We have been planning a trip to South Africa for years. Many friends and colleagues have travelled here and waxed lyrical about the country. They’ve painted a feeling of the place, often linked to rugby or wine or food. While here, we talked about why it’s taken us so long to visit. Covid notwithstanding, we concluded that there wasn’t one big thing like a Taj Mahal or Machu Picchu that had attracted us to South Africa. There were many, and after two weeks here, we have concluded that this place is greater than the sum of its parts.
Imperceptibly, the feeling of South Africa built up during our two weeks here. It started fairly benignly in Cape Town; the weather wasn’t great but Table Mountain was a highlight, and the spectacular food at The Pier was prescient of the amazing dining that continued. Around Cape Town we caught our first sight of the evocative Atlantic coastlines. Then onto Boulder Beach, penguins and the textured landscapes of the south west peninsular and the Cape of Good Hope. Heading next to the picturesque Hermanus, we sighted whales and hiked along the shore, sprayed by pounding waves along the crinkly coastline.
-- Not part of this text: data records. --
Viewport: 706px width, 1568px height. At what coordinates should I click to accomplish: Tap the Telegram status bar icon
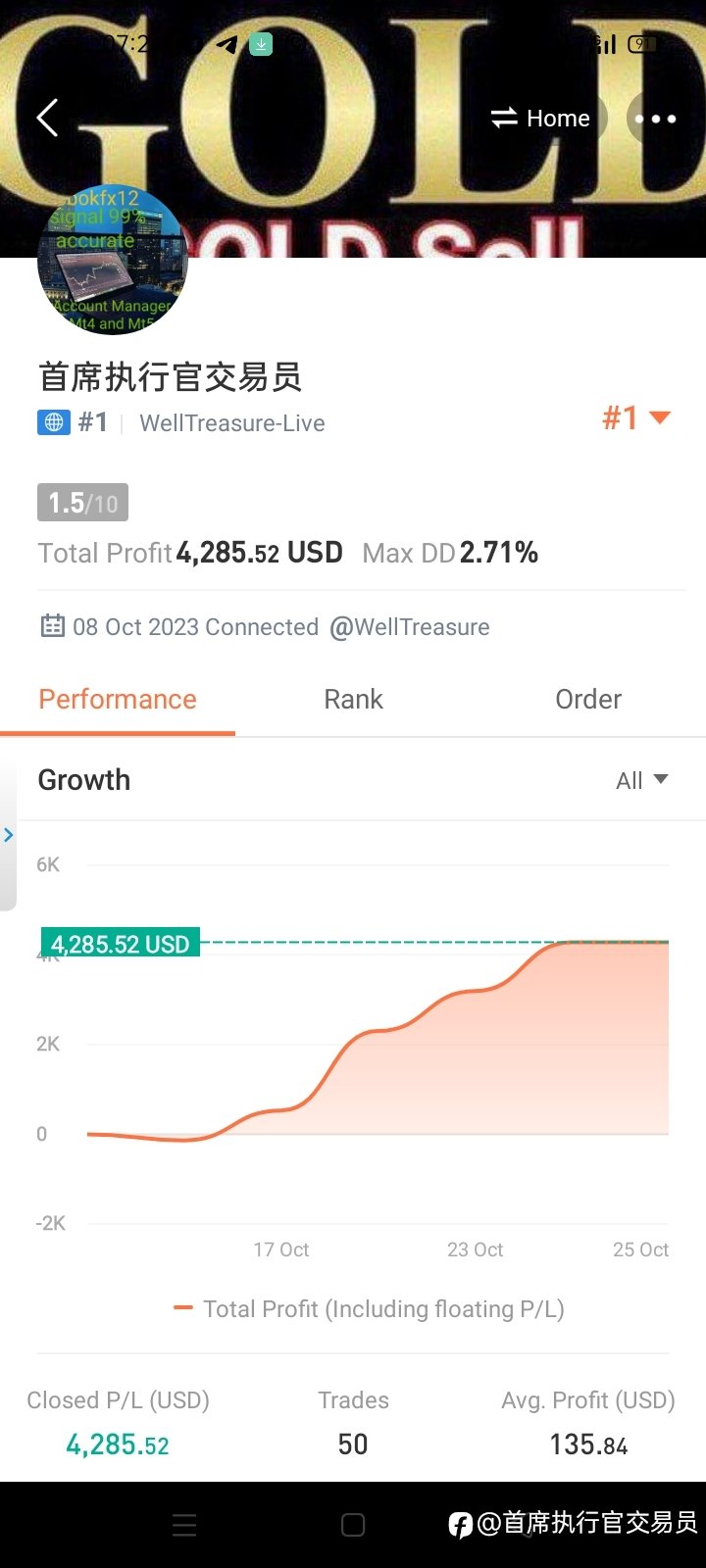tap(227, 44)
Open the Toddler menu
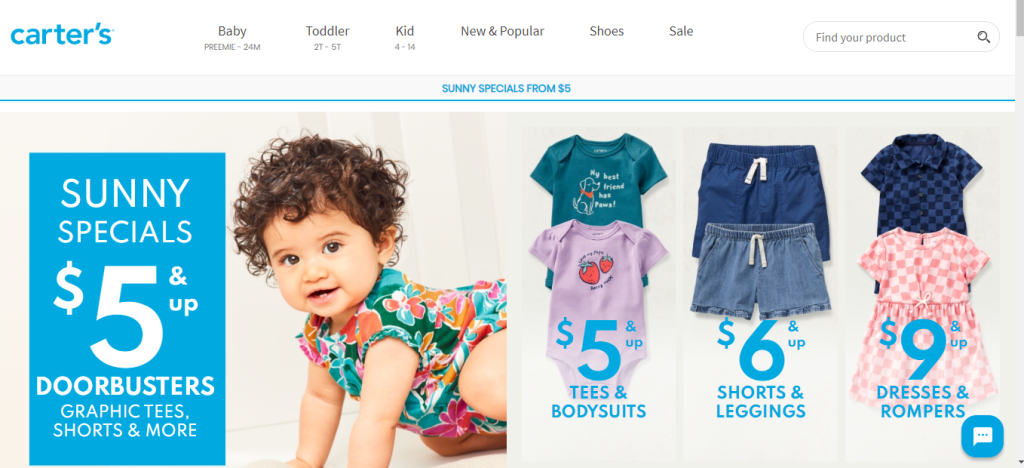 (x=327, y=37)
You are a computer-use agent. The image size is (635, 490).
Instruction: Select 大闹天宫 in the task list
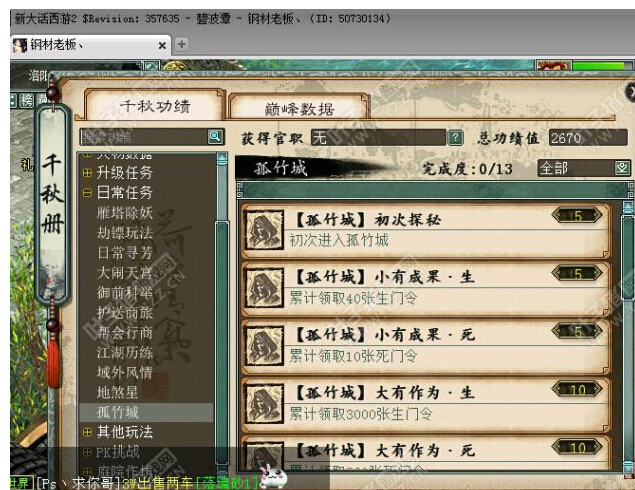(124, 273)
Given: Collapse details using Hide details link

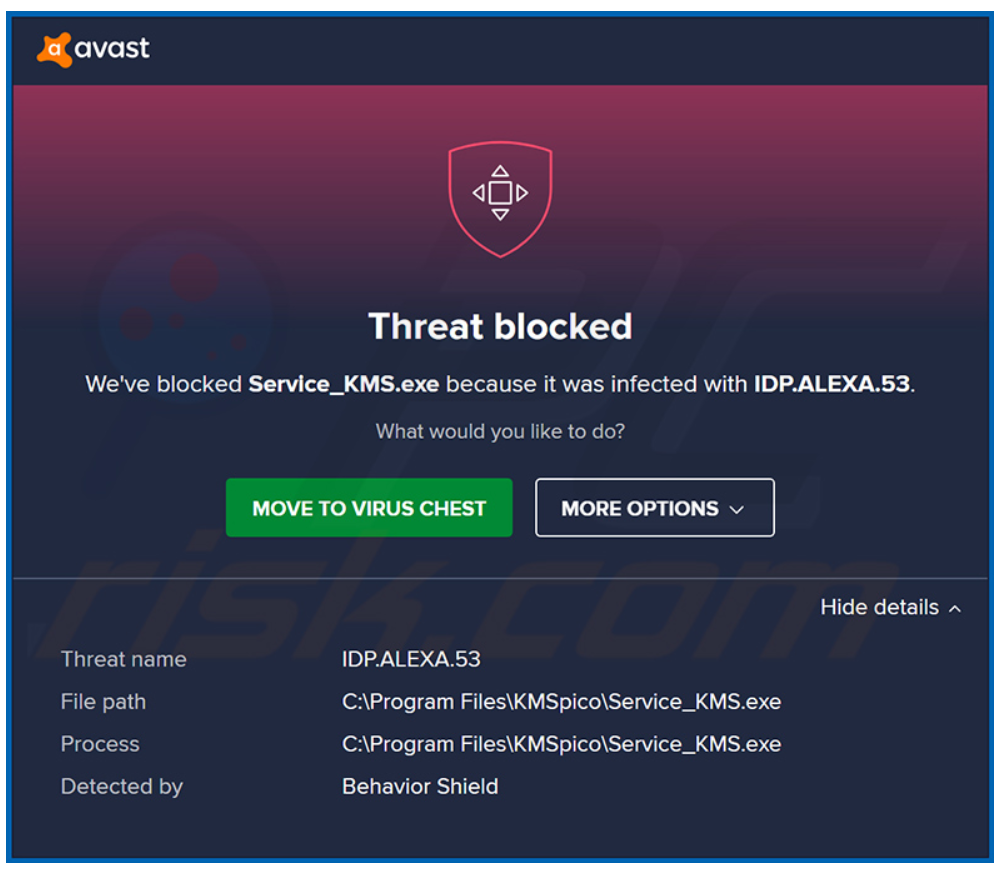Looking at the screenshot, I should coord(879,607).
Into the wine regions, the landscapes softened through Rosé-tinted glasses; the hills rolled and the vineyards with their wineries offered rich and accessible bounties. From there to Oudtshoorn was like a mini-safari, with Meerkats, Ostriches and Giraffes, before plunging beneath the mountains into the magnificent Cango cave system.
Then finally to the Garden Coast, leaving behind the arid Veld to join a verdant green landscape abutting yellow sands and blue seas, airbrushed with sea mist and crashing surf. Replete with exceptional hotels, restaurants and of course a vast array of sea life.
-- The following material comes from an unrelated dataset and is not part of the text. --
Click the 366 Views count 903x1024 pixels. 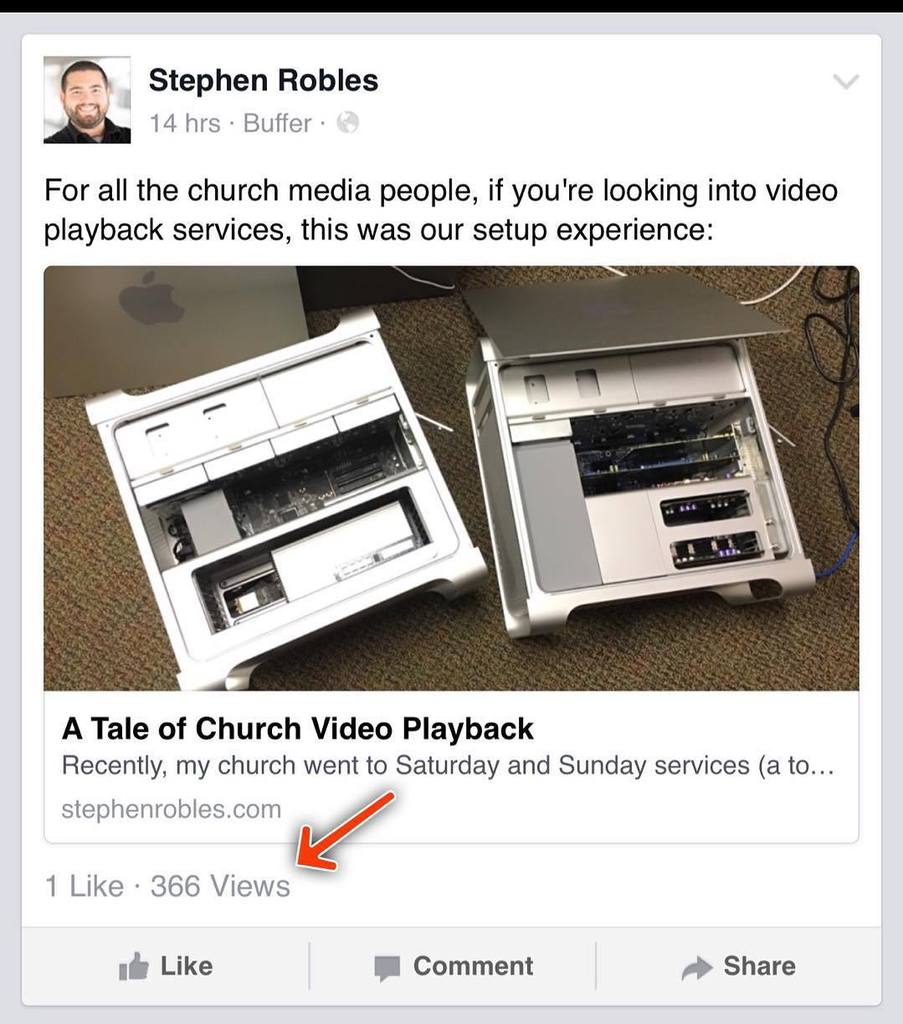[x=220, y=886]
We saw the marine big 5 without really trying. Whales, sharks, dolphins, penguins and seals. They litter the coastline like flotsam. Only the elusive Great White failed to complete the aquatic animal-bagging.
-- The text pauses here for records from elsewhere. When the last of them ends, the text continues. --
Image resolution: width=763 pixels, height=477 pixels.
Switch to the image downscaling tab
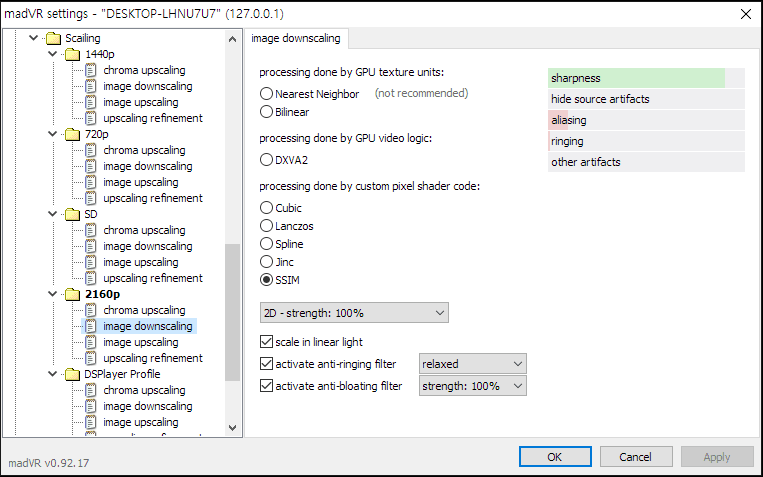coord(295,39)
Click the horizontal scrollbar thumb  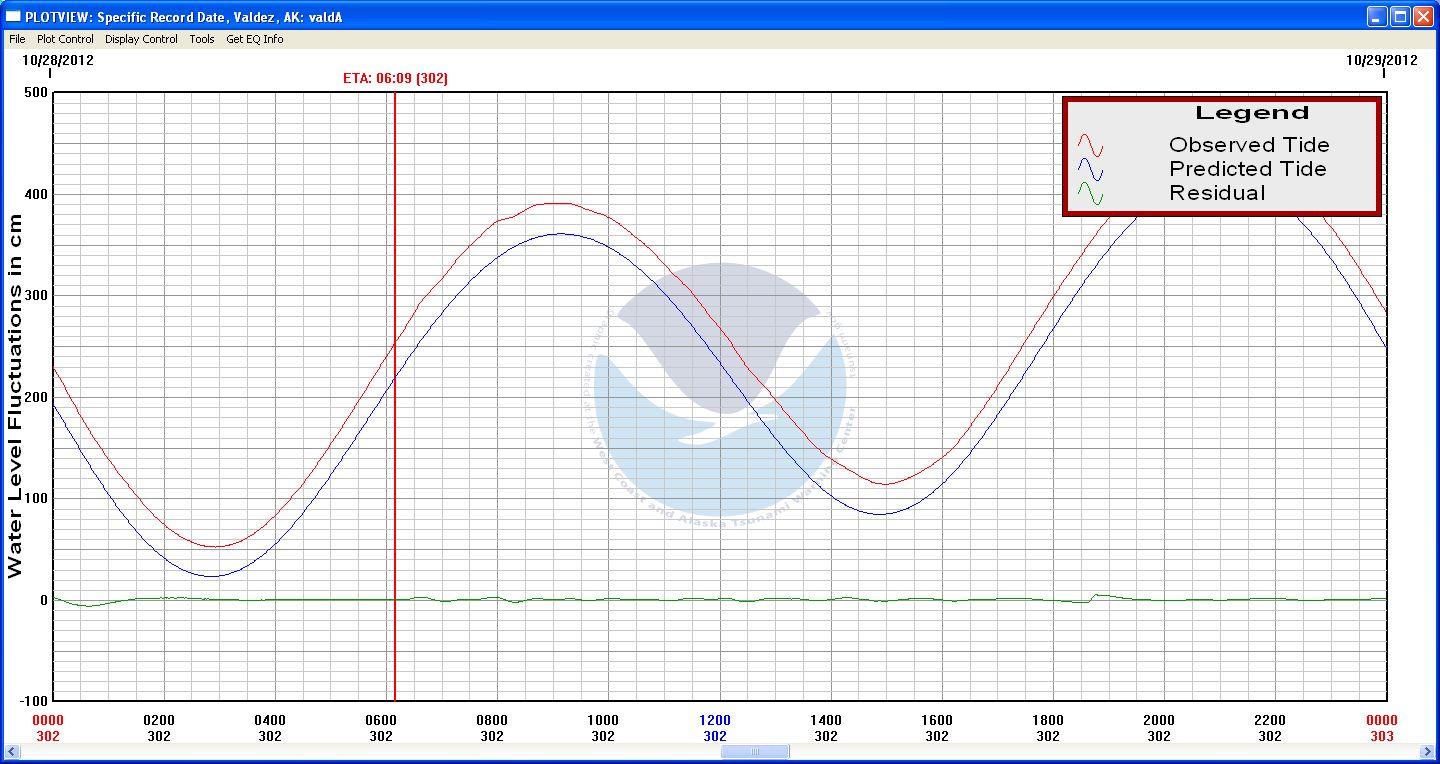[x=755, y=752]
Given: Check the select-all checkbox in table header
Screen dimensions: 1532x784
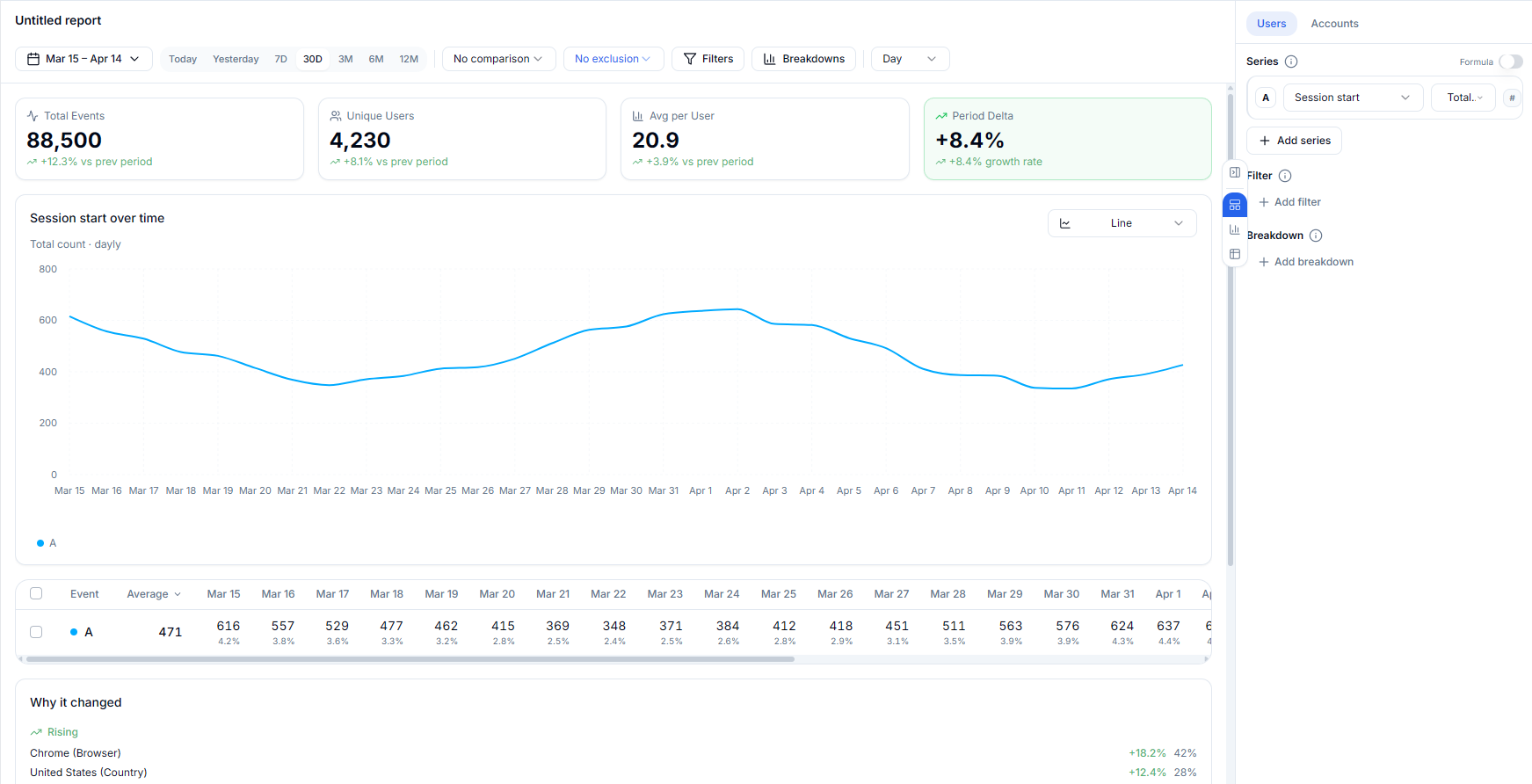Looking at the screenshot, I should coord(36,593).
On so many measures, South Africa has been tremendous. All but the glaringly obvious… The poverty, the wealth divide, and the racial boundaries.
I touched on this in a previous post, but nothing in the past few days has disabused us of the feeling that this remains a deeply divided country along socio-demographic and racial lines. Redistribution of wealth has to happen, but like the world over, the rich don’t give it up easily and the poor have very limited means to challenge the equilibrium. Only structural reform and time will rebalance the scales. Social mobility eventually happens, but it will clearly take a lot of time.
Should you research travelling to South Africa, everything you read will scare you with warnings about your personal safety. Don’t go out at night. Lock your car doors, car jacking is rife. Don’t walk alone; muggings are common, just give them your stuff. We left jewellery at home and took care not to be where we shouldn’t, when we shouldn’t.
Only towards the end of the trip did we give ourselves a bit of a shake and recognise that this isn’t an endemic threat, it’s poverty. It’s division writ large and like many parts of the world through which we’ve travelled, the mantra is: be sensible, but don’t be afraid. Chatting with locals reinforced this; akin to the hyperbole of poisonous animals in Australia, locals share none of these fears or warnings. Just don’t be an idiot, and you’ll be fine.
So, to South Africa, a big thanks. A land of contrasts and subtle wonders. We have loved visiting you.